Environmental justice victory: Indonesian seaweed farmers win, 12 years after Montara oil spill
WWF-Australia relied on SkyTruth’s monitoring of a disastrous oil spill to see the damage firsthand. Their testimony helped small-scale farmers recover damages from big oil.
Late on a Friday afternoon in August 2009, Ghislaine Llewellyn was getting ready to shut down her computer after a long week. She was Conservation Director for WWF-Australia and had been working hard to protect Australia’s Kimberley Coast, one of the most biodiverse tropical marine waters in the world. Just as she was about to start her weekend, news popped up on her screen – a blowout was occurring at a well in the Montara oil and gas field off the coast. As news arrived that crew members were jumping off the platform in case of fire, Llewellyn thought to herself, “Oh sh*t. This is serious.”

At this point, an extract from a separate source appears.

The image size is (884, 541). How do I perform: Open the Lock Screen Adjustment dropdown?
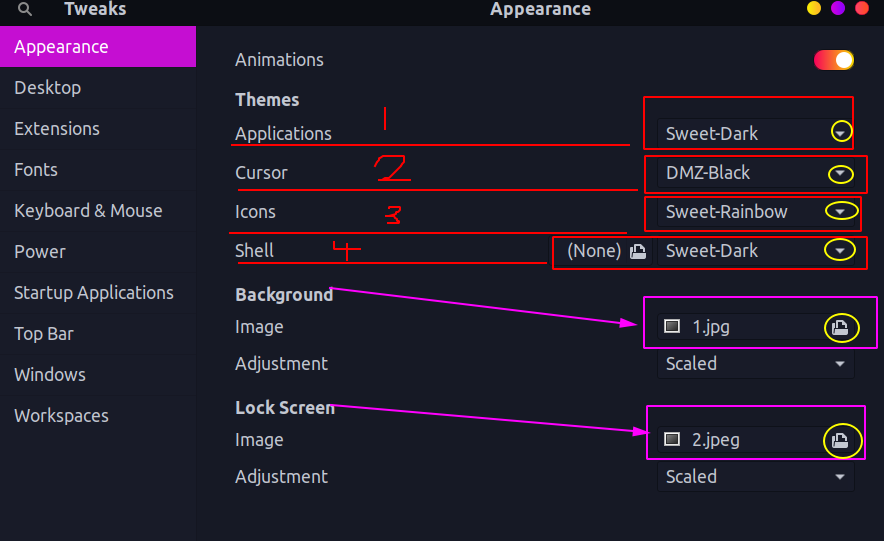756,477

That spill turned out to be the third largest oil spill in Australian waters, gushing 80,000 gallons of oil into the sea every day for 10 weeks. It was so big that it spread into Indonesian waters 150 nautical miles away, destroying the crops of small-scale seaweed farmers on the Indonesian islands of Rote and Kupang for years afterward.

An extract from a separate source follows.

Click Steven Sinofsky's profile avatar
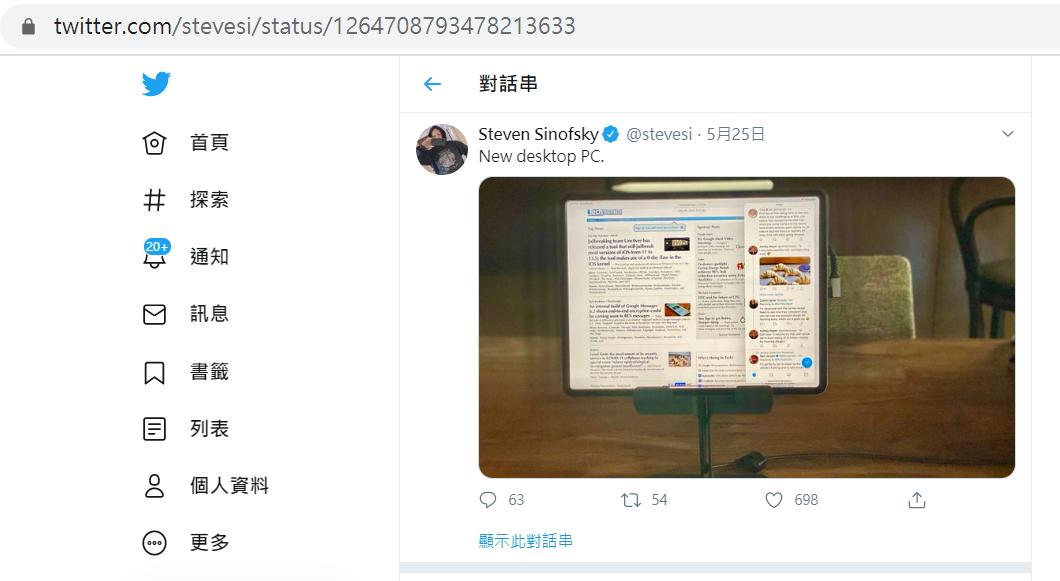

Three months later, SkyTruth President John Amos testified before the U.S. Senate Energy and Natural Resources Committee that a similar disaster could occur in the United States. After all, the Montara drilling operation was conducted by a major international company that also worked in the Gulf of Mexico, not some fly-by-night operator. Louisiana Senator Mary Landrieu dismissed his concerns, claiming that such an accident could never occur in the U.S. Five months after that, a blowout occurred on BP’s Deepwater Horizon rig in the Gulf of Mexico, the largest accidental oil spill in world history, with devastating consequences for marine life, fisheries, and coastal livelihoods, particularly in Louisiana. Thanks in part to SkyTruth’s work monitoring the size of that spill, BP has paid billions in cleanup and restoration fees to states, communities, and others (as required by federal law) in an effort to make those affected whole.
Fast forward to March 2021, almost 12 years after the Montara spill. A court in Australia finally ordered the company responsible for the spill to compensate the Indonesian seaweed farmers harmed by that disaster, thanks in part to Llewellyn with guidance from SkyTruth. Because as the Montara spill continued for weeks and the company struggled to cap the blowout, Llewellyn became increasingly frustrated. The platform was a two-day boat ride offshore – so far out that she and the public had to rely on information from the government and the oil company, PTTEP Australasia, about the size of the spill, how far it was drifting, and who was affected. She was skeptical of their data. She wanted to see what was happening for herself.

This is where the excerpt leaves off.